In Vivo Pre-Instructed HSCs Robustly Execute Asymmetric Cell Divisions In Vitro

Mukul Girotra, Matthias Lütolf, Aline Roch, Vincent Trachsel

Hematopoietic stem cells (HSCs) are responsible for life-long production of all mature blood cells. Under homeostasis, HSCs in their native bone marrow niches are believed to undergo asymmetric cell divisions (ACDs), with one daughter cell maintaining HSC identity and the other committing to differentiate into various mature blood cell types.
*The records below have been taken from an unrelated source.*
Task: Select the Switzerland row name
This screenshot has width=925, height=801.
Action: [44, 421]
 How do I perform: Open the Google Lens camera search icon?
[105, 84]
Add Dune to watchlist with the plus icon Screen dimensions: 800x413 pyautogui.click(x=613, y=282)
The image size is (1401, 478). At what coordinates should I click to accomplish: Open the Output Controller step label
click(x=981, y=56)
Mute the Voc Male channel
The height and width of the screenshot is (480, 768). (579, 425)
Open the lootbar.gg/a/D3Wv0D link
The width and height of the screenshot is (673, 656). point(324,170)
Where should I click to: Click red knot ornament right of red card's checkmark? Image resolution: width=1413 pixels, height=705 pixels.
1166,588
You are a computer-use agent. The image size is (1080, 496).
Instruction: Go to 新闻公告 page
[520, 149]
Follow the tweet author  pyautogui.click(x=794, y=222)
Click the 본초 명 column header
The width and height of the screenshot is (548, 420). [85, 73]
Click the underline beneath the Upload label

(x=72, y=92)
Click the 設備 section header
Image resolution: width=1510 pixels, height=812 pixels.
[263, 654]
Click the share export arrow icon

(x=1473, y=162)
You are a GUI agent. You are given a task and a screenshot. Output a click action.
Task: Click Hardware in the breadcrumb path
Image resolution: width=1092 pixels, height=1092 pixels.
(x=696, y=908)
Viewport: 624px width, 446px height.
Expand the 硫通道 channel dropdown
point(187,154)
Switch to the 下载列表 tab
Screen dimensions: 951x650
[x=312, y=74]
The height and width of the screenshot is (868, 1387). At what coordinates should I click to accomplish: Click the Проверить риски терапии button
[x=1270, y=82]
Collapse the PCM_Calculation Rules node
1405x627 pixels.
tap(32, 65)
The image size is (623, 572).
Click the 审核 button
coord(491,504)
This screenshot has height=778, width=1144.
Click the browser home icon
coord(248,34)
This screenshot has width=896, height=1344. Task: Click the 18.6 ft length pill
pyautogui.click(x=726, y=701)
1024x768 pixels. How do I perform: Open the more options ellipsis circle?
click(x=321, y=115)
Due to the lack of key niche signals, in vitro HSCs differentiate rapidly, making it challenging to capture and study ACD. To overcome this bottleneck, in this study, we used interferon alpha (IFN alpha) treatment to "pre-instruct" HSC fate directly in their native niche, and then systematically studied the fate of dividing HSCs in vitro at the single cell level via time-lapse analysis, as well as multigene and protein expression analysis. Triggering HSCs' exit from dormancy via IFN alpha was found to significantly increase the frequency of asynchronous divisions in paired daughter cells (PDCs). Using single-cell gene expression analyses, we identified 12 asymmetrically expressed genes in PDCs. Subsequent immunocytochemistry analysis showed that at least three of the candidates, i.e., Glut1, JAM3 and HK2, were asymmetrically distributed in PDCs. Functional validation of these observations by colony formation assays highlighted the implication of asymmetric distribution of these markers as hallmarks of HSCs, for example, to reliably discriminate committed and self-renewing daughter cells in dividing HSCs. Our data provided evidence for the importance of in vivo instructions in guiding HSC fate, especially ACD, and shed light on putative molecular players involved in this process. Understanding the mechanisms of cell fate decision making should enable the development of improved HSC expansion protocols for therapeutic applications.